Le Quotidien d’Oran 10 septembre 2011
« Tous derrière le peuple puisque le peuple n’est pas derrière nous». C’est le slogan du régime et de ses petits-fils en ces jours de doute et de peur pour la peau et pas pour le drapeau. Le programme «tous unis, même si tous on n’est pas tous riches» vient d’être lancé pour éviter l’effet contagion du cas libyen. La recette ? Ancienne comme les fossiles : expliquer que l’Algérie est visée par un complot. Deux, appeler à la mobilisation contre un ennemie moyen, et crier au terrorisme dans le Sahel ; et trois, expliquer que le pétrole va être volé par des étrangers. Avec quel haut-parleur ? L’habituel Sidi Saïd qui vient de lancer l’idée d’un remake du CNSA (Comité national de sauvegarde de l’Algérie). Le CNSA avait servi à stopper la montée programmée du FIS durant les années 90 et peut servir aujourd’hui à rappeler ce souvenir. La ruse est habile : il s’agit de réactiver le traumatisme des années 90 en parlant du cas libyen et de présenter le régime comme seule barrage possible, comme à cette époque. Pour le sous-titrage, Sidi Saïd ne va pas chercher loin, là aussi, en terme de créativité : la métaphore est celle déjà usée par Boumediene, avocat de la souveraineté nationale par les hydrocarbures.
Que dit Sidi ? «Le pétrole qui est imbibé du sang des martyrs de la guerre de libération nationale et du sang de ceux qui ont défendu l’Algérie contre le terrorisme et que personne ni aucune génération ne peut trahir». Le paradoxe est le même depuis Boumediene : si le pétrole est le sang du martyrs, comment peut-on le vendre dans des barils ? Le Régime n’est-il pas coupable de la plus haute trahison, vendre le sang des martyrs, et nous de la plus haute infamie, en manger chaque jour ? Bien sûr, on n’a pas été consultés quand il s’agissait des grands contrats pétroliers et des grandes concessions, on n’est pas autorisés à se promener près des puits ni dans les comptes de Sonatrach, on ne nous dit rien de ce qu’a fait Chakib Khellil ou pas, mais quand il s’agit de défendre le pétrole, on nous rameute comme un bouclier humain.
Ensuite ? Ensuite Sidi Saïd si peu élu, depuis si longtemps subi, qui n’a rien dit sur rien depuis des mois, ose des définitions de la politique, appelant les Algériens à «se dresser contre toutes velléités d’exportation vers notre pays d’une démocratie définie dans des laboratoires étrangers». La raison ? «On n’en veut pas ! L’Algérie a des traditions ancestrales dans ce domaine, elle les défendra jusqu’au bout !» Quelles traditions ? La fraude, le bourrage d’urnes, l’usage du syndicat comme caisse noire et comme berger électoral, le filtrage des candidatures à la source, le verrouillage de l’ENTV et la matraque et le téléphone en guise de Justice.

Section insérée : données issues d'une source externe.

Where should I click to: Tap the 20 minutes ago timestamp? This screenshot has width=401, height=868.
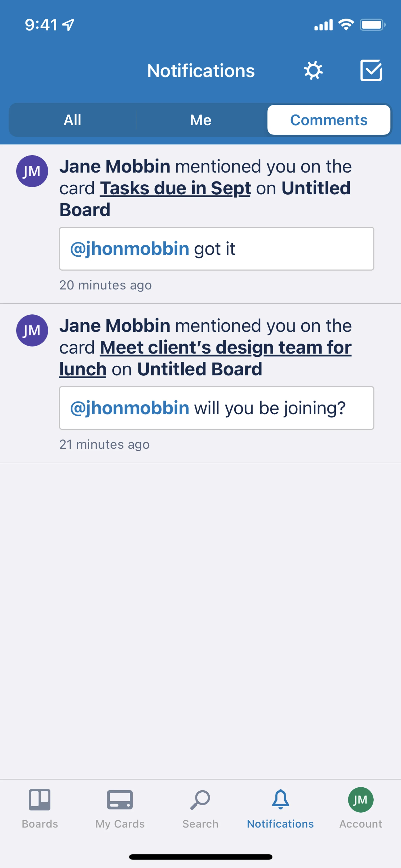[105, 285]
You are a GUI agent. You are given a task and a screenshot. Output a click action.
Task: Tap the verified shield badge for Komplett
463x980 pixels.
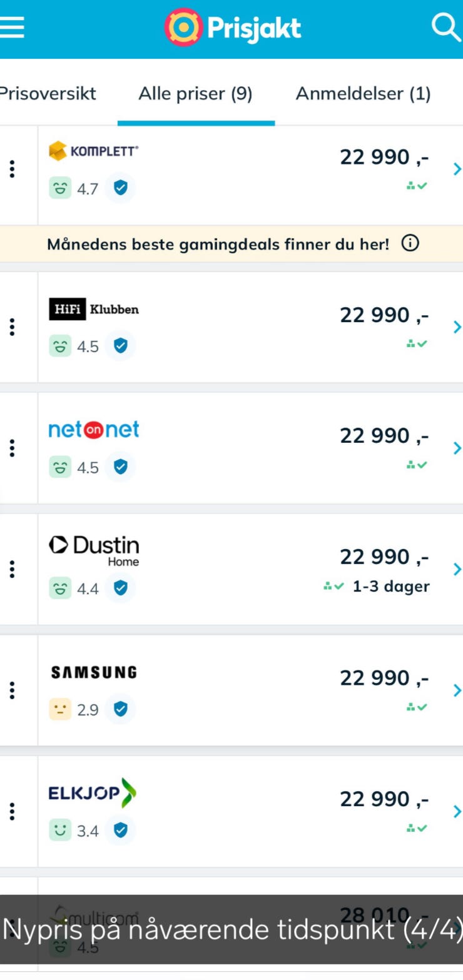121,188
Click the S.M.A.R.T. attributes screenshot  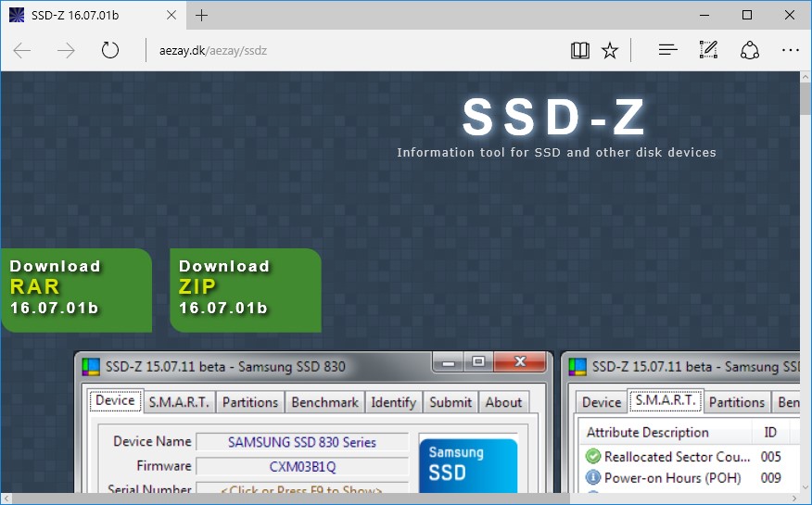(x=682, y=426)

Faisant dans la poésie, Sidi expliquera à la fin, sans pensée pour les milliers de travailleurs algériens du textile réduit à coudre des souvenirs, que «c’est déjà beaucoup qu’ils nous exportent leur friperie, nous ne voulons pas de leur démocratie !» Que faut-il penser de cette préhistoire qui veut faire l’histoire ? Ce que vous pensez déjà : on nous prend encore pour des moutons. Il y a, comme dit plus haut, un usage ridicule du bouclier humain pour éviter les bombardements ciblés. Le régime essaye de nous rassembler autour de lui pour se faire passer pour nous. La seule différence est donc dans les habits. Vue du ciel, on peut reconnaître le peuple habillé de friperie et le régime habillé d’une fausse démocratie. Facile à cibler donc. Pour le reste, il ne faut même s’étonner de voir Sidi Saïd ne rien dire sur souveraineté habillée de friperie, 50 ans après l’indépendance et beaucoup dire sur la démocratie qu’il veut combattre.